How monetary policy influences mortgage decisions



March 25, 2009


In this article, it explains the different combatants in which the banks are using to fight off inflation rates through it's monetary policy. When inflation rate for monetary policy is in stable, then mortgages also maintain stability due to the interest rate lever. Bank has set an inflation target of two per cent and interest rates are raised or lowered to increase or reduce borrowing, which in turn depresses demand. In this way, the banks are then able to control inflation. The bank has also been trying to encourage lending by injecting liquidity into the financial system, however many also fear that this injection of liquidity would cause the threat of stagflation. However, the bank is currently not "printing money" to carry out this task. Rather, they are purchasing assets, such as commercial paper and bankers' acceptances, from financial institutions, then later replacing these assets with cash and more liquid government securities. For inflation watchers, this should be good news because in January, the banks predicted that the inflation rates will return to the 2% range by the first half of 2011 because this is also the time where most people predict the economy will return to it's fullest potential once again.

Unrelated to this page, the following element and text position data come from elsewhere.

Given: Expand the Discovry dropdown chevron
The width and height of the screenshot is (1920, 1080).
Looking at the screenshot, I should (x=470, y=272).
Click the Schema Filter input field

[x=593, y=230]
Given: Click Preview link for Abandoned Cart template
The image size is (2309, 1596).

Connections to Introduction

The connection I make with this article and chapter 8 has to do with the term stagflation. Stagflation is a term used to describe a situation of depressed levels of real output in the economy, combined with rising prices. In simpler sense, stagflation is basically an inflation with no economic growth. In the article, the banks were plotting to input a large cash flow to try to jump start the financial system, in order to encourage lending. However, many people are widely concerned with this point of practice mainly because of the threat of stagflation. If the money they implemented into the financial system ended up with results that is unproductive, then many fear that this money would only increase inflation since many assume that this large cash flow is basically going to be produced by "printing money." But in reality the bank is going to accomplish this by purchasing assets, such as commercial paper and bankers' acceptances, from financial institutions that have been unable to trade them because of tight credit markets and replacing them with cash or more liquid
government securities.

Reflection

Overall, I think it's still a mystery to many people in how the banks are actually going to implement their strategy in jump starting the financial system again. Up until now, many people have speculated that the banks only strategy is to "print money." However, I was actually surprise to hear that the banks was using another strategy to increase the demand for lending. This strategy is actually something I have never really heard about, but I think it's actually a better idea than to "print money," because this strategy of purchasing assets can lower the chance of stagflation. I also feel that it's good news to hear that the economy will eventually rise back up to its potential by 2011.